I have to determine if there are gaps between date sets (determined by start and end date). I have two example dataframes:
import pandas as pd
a = pd.DataFrame({'start_date' : ['01-01-2014', '01-01-2015', '05-01-2016'],
'end_date' : ['01-01-2015', '01-01-2016', '05-01-2017']})
order = ['start_date', 'end_date']
a = a[order]
a.start_date = pd.to_datetime(a.start_date, dayfirst= True)
a.end_date = pd.to_datetime(a.end_date, dayfirst= True)
b = pd.DataFrame({'start_date' : ['01-01-2014', '01-01-2015', '05-01-2016',
'05-01-2017', '01-01-2015'],
'end_date' : ['01-01-2015', '01-01-2016', '05-01-2017',
'05-01-2018', '05-01-2018']})
order = ['start_date', 'end_date']
b = b[order]
b.start_date = pd.to_datetime(b.start_date, dayfirst= True)

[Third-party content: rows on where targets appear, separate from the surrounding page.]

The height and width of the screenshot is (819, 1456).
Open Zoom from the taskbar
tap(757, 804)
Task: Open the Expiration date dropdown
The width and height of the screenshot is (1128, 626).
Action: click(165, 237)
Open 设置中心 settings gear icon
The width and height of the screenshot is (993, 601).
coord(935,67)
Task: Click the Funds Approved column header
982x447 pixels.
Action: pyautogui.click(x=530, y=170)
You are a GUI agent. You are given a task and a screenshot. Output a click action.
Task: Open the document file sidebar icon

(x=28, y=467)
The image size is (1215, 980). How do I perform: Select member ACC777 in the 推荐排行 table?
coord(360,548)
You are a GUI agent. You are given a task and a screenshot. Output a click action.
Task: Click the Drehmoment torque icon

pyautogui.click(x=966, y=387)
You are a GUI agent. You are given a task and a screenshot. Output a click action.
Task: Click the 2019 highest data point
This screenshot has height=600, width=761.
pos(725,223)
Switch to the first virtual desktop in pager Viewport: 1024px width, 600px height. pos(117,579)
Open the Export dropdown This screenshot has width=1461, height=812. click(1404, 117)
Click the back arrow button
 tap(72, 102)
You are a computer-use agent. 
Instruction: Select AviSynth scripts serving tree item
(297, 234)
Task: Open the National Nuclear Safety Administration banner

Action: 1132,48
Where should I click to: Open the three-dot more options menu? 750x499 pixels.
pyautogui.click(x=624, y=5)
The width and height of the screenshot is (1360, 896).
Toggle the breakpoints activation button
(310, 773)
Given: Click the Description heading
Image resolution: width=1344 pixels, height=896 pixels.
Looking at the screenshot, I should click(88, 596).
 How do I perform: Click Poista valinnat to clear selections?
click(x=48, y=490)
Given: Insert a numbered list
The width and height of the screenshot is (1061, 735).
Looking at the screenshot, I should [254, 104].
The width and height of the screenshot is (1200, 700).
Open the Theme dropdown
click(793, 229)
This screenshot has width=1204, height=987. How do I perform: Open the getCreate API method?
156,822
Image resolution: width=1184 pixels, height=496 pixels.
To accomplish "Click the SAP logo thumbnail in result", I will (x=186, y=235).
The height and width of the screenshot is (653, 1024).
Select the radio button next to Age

b.end_date = pd.to_datetime(b.end_date, dayfirst= True)
a
b
For dataframe a, the solution is simple enough. Order by start_date, shift end_date down by one and subtract the dates, if the difference is positive, there is a gap in the dates.
However, achieving this for dataframe b is less obvious as there is a range that emcompases a larger range. I am unsure on a generic way of doing this that won't incorrectly find a gap. This will be done on grouped data (about 40000 groups).